WORK INSTRUCTIONS: At the line containing "You are a GUI", begin repeating lines exactly, and stop only after the final line of the records below.

<<<<

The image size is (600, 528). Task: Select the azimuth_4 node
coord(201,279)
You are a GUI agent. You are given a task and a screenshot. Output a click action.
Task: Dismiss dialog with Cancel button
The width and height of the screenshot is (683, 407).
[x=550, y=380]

>>>>

RESPONSE:
You are a GUI agent. You are given a task and a screenshot. Output a click action.
Task: Dismiss dialog with Cancel button
The width and height of the screenshot is (683, 407).
[x=550, y=380]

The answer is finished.